BEGIN
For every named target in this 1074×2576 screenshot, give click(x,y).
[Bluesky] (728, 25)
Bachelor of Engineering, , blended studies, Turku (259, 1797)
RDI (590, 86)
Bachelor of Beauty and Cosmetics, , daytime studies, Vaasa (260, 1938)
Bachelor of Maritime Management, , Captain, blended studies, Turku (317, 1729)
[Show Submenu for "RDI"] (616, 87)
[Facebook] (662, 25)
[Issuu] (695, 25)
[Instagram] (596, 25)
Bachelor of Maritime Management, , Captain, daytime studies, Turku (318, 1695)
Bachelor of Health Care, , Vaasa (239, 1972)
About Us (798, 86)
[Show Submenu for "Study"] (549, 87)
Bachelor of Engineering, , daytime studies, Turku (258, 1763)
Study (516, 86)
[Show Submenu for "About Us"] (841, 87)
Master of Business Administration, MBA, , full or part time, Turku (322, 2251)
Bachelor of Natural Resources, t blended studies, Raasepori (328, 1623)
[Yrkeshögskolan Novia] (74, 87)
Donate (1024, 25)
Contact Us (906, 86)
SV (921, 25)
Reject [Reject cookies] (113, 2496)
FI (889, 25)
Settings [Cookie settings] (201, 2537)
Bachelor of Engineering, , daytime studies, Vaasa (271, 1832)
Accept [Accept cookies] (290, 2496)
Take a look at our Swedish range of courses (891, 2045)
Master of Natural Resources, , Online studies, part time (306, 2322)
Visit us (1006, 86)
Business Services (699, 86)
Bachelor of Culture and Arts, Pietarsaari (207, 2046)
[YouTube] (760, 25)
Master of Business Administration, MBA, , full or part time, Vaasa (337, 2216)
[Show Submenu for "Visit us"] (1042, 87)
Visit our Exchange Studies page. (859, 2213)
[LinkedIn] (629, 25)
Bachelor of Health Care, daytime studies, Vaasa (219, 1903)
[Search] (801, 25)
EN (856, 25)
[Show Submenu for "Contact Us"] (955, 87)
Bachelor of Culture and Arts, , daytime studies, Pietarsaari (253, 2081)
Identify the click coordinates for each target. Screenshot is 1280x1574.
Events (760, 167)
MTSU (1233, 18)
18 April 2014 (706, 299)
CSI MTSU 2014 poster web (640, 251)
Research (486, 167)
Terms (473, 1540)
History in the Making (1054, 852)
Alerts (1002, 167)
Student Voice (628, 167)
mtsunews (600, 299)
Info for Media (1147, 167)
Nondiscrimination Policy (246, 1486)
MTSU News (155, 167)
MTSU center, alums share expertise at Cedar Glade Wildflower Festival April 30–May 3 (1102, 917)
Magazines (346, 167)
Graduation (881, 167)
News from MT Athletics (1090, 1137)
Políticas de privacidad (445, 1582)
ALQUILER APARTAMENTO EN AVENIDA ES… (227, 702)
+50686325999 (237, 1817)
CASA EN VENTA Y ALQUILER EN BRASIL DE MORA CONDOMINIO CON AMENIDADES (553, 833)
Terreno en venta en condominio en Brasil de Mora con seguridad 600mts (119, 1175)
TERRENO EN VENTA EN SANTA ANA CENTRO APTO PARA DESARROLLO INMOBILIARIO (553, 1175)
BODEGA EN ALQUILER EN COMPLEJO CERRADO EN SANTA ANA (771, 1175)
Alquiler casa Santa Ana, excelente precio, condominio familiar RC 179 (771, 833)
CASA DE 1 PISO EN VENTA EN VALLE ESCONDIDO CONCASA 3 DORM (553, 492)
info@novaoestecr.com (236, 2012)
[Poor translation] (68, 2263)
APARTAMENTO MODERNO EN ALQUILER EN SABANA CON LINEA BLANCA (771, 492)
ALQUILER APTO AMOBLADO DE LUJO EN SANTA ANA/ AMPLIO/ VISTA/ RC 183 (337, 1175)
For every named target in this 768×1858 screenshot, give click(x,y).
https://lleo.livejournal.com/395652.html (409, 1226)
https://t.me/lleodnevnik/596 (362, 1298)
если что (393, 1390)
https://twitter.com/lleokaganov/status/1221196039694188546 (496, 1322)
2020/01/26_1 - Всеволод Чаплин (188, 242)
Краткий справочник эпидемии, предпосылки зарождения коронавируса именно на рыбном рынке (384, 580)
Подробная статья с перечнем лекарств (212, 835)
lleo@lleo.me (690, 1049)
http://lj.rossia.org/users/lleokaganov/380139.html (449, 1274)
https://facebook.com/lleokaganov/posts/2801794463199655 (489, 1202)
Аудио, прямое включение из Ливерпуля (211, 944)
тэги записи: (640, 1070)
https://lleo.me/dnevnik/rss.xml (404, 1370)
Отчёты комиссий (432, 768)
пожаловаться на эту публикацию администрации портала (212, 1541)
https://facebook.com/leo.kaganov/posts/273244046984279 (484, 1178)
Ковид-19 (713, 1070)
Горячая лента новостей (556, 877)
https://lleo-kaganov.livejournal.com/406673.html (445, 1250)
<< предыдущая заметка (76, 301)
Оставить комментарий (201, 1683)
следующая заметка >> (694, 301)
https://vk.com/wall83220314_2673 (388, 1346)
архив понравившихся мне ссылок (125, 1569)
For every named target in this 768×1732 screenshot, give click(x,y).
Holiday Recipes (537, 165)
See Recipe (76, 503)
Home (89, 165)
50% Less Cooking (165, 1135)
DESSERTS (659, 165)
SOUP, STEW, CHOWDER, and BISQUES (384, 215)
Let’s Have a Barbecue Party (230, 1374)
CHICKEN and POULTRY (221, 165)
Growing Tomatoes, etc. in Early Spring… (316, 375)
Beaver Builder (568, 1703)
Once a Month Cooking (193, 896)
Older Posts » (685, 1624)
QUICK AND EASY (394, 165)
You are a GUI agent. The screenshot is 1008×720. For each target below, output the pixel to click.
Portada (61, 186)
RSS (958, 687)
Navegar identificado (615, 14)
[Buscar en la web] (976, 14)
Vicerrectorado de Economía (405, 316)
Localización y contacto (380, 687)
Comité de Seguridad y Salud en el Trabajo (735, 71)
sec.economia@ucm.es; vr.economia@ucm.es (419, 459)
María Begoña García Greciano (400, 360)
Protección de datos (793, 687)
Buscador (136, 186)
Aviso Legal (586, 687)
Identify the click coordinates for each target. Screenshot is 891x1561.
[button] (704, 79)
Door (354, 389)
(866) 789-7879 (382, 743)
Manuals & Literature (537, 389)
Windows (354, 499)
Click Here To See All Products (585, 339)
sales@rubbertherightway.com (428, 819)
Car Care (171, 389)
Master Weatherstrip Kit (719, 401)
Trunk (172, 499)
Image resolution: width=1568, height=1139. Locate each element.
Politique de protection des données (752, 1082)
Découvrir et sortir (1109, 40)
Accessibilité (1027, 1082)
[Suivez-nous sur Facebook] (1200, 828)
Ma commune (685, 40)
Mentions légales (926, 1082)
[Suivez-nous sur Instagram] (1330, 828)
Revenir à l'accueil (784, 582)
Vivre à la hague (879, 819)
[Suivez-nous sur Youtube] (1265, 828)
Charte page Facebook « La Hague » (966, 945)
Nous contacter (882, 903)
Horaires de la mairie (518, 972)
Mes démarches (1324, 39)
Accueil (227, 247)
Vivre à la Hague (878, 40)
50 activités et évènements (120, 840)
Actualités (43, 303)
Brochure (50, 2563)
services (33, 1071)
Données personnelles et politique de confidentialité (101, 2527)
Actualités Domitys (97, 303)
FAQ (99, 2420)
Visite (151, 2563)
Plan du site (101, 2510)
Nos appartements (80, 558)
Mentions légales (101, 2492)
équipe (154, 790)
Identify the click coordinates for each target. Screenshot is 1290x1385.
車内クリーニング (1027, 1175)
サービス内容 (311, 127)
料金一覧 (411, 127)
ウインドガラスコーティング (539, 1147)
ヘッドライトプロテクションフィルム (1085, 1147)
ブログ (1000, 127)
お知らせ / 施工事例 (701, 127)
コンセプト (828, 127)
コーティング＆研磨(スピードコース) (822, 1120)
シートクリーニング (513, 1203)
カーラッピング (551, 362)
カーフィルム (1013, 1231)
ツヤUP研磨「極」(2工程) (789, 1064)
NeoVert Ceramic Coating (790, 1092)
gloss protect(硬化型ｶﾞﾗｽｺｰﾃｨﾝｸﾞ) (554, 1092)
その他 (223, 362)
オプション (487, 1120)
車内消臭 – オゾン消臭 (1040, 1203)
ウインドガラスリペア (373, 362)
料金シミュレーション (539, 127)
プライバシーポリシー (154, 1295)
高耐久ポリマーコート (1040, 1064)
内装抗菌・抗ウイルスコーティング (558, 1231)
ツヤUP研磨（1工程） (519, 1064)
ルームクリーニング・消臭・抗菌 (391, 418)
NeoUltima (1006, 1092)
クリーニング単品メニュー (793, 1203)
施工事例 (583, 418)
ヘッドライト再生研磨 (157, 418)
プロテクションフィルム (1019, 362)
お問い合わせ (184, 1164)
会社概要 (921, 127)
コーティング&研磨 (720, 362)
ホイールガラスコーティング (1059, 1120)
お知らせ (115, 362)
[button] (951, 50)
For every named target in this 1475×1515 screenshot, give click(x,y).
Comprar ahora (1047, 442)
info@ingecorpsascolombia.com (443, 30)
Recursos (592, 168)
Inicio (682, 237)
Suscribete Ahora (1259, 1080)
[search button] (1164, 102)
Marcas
END
• Your objective: Select all lines in the rows above that contain the word "each", and copy those lines in full.

• The response:
Identify the click coordinates for each target. Screenshot is 1280x1574.
You are a GUI agent. The screenshot is 1008×720. For each target below, output the pixel to click.
Identify the click coordinates for each target. Screenshot is 891x1561.
Image resolution: width=1568, height=1139. Locate each element.
Identify the click coordinates for each target. Screenshot is 1290x1385.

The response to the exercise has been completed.